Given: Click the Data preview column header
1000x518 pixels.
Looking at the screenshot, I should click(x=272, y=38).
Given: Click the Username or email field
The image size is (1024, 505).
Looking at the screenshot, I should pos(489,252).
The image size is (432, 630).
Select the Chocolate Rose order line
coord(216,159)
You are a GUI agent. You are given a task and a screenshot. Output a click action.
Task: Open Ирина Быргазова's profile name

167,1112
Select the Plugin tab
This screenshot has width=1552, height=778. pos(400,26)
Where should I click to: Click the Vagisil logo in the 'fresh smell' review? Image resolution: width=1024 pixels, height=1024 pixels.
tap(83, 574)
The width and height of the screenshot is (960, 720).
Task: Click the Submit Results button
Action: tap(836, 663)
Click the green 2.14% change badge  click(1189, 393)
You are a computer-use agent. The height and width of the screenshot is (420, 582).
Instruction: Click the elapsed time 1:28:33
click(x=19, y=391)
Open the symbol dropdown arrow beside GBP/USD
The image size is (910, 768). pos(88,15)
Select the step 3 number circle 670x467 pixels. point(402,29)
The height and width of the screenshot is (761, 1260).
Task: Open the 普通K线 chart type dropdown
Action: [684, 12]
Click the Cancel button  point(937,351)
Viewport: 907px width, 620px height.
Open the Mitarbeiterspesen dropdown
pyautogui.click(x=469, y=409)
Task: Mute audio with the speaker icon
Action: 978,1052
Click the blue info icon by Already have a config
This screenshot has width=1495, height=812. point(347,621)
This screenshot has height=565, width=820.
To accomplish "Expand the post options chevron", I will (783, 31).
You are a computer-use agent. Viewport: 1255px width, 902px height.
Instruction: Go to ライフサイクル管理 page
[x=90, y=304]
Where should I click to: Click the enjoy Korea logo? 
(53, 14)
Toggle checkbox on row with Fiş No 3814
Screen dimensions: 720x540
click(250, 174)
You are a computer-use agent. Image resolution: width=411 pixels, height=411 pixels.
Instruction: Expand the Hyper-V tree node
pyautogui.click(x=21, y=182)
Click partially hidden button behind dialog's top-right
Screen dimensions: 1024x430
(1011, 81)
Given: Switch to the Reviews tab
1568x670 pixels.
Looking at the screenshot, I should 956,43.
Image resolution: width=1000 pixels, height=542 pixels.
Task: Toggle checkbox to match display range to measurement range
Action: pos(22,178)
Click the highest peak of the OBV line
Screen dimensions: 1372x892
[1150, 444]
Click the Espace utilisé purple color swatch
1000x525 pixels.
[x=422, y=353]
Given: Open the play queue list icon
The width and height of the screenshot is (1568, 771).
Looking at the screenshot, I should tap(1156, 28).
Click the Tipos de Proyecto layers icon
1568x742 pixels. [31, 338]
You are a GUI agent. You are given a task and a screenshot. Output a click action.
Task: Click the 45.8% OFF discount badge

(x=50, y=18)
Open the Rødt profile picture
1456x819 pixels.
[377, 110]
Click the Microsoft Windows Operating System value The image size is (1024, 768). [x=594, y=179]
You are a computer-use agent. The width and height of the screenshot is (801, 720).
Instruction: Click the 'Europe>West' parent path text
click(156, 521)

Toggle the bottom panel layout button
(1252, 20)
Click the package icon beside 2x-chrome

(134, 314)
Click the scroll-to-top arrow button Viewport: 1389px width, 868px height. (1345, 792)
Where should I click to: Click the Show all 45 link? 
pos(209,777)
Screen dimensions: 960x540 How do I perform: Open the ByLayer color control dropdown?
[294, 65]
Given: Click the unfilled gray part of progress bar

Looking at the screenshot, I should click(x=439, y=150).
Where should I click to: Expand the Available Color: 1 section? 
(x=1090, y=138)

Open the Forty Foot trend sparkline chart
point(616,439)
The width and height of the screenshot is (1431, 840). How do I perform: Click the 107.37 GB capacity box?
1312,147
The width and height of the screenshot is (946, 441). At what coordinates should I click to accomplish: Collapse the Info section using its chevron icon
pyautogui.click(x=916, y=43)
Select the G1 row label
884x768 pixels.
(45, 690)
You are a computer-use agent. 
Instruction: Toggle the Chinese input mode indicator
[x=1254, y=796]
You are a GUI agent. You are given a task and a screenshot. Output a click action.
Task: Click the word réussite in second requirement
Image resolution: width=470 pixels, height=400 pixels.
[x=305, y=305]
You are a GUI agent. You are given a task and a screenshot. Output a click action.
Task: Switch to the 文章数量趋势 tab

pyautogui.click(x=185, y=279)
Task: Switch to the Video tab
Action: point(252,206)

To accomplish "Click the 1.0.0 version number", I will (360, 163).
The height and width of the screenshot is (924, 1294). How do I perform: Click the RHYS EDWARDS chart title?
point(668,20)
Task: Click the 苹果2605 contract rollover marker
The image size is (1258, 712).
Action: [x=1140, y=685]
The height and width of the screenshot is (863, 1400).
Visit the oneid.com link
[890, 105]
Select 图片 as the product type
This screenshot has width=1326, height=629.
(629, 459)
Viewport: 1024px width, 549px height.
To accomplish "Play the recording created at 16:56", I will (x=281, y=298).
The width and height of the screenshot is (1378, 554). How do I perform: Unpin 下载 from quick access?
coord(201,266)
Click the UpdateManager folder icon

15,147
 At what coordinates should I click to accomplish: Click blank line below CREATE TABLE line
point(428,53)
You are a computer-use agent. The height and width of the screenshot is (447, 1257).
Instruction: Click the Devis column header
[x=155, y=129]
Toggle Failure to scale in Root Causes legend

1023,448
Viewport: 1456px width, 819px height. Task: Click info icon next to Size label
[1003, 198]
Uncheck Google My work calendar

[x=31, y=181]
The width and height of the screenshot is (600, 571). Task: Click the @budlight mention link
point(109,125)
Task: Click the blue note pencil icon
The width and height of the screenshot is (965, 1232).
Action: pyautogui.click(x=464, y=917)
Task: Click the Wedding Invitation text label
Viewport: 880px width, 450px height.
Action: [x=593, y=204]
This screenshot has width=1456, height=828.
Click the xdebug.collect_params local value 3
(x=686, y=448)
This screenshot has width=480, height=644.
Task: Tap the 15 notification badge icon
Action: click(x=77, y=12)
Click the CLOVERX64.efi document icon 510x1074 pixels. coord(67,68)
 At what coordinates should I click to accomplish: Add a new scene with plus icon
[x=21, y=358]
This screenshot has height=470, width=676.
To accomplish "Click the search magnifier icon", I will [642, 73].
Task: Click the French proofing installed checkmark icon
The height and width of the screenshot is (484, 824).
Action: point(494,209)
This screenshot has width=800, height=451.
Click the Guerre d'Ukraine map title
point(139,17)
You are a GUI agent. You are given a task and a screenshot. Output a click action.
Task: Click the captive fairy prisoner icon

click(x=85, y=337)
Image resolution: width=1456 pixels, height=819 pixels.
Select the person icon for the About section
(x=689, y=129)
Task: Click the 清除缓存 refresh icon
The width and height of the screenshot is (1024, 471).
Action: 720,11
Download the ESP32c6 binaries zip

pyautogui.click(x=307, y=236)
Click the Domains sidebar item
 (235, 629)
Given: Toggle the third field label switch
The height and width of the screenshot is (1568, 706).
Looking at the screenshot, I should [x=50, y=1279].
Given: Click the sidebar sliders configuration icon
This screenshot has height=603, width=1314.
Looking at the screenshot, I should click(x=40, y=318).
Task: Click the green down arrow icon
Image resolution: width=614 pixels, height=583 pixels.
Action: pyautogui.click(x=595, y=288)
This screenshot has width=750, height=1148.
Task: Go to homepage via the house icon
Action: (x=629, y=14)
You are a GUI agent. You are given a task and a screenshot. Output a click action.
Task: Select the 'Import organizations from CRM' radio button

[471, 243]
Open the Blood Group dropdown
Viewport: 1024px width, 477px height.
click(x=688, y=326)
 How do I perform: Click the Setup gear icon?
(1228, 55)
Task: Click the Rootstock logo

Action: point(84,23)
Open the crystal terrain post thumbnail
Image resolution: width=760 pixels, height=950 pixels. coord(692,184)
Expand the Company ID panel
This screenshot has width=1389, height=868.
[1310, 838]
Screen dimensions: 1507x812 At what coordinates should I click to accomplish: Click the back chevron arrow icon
# # # # #
Copy the lines above verbatim, starting with the line containing "Task: Click the blue note pencil icon" and continuing through the line containing "[x=21, y=358]".

Task: Click the blue note pencil icon
The width and height of the screenshot is (965, 1232).
Action: pyautogui.click(x=464, y=917)
Task: Click the Wedding Invitation text label
Viewport: 880px width, 450px height.
Action: [x=593, y=204]
This screenshot has width=1456, height=828.
Click the xdebug.collect_params local value 3
(x=686, y=448)
This screenshot has width=480, height=644.
Task: Tap the 15 notification badge icon
Action: click(x=77, y=12)
Click the CLOVERX64.efi document icon 510x1074 pixels. coord(67,68)
 At what coordinates should I click to accomplish: Add a new scene with plus icon
[x=21, y=358]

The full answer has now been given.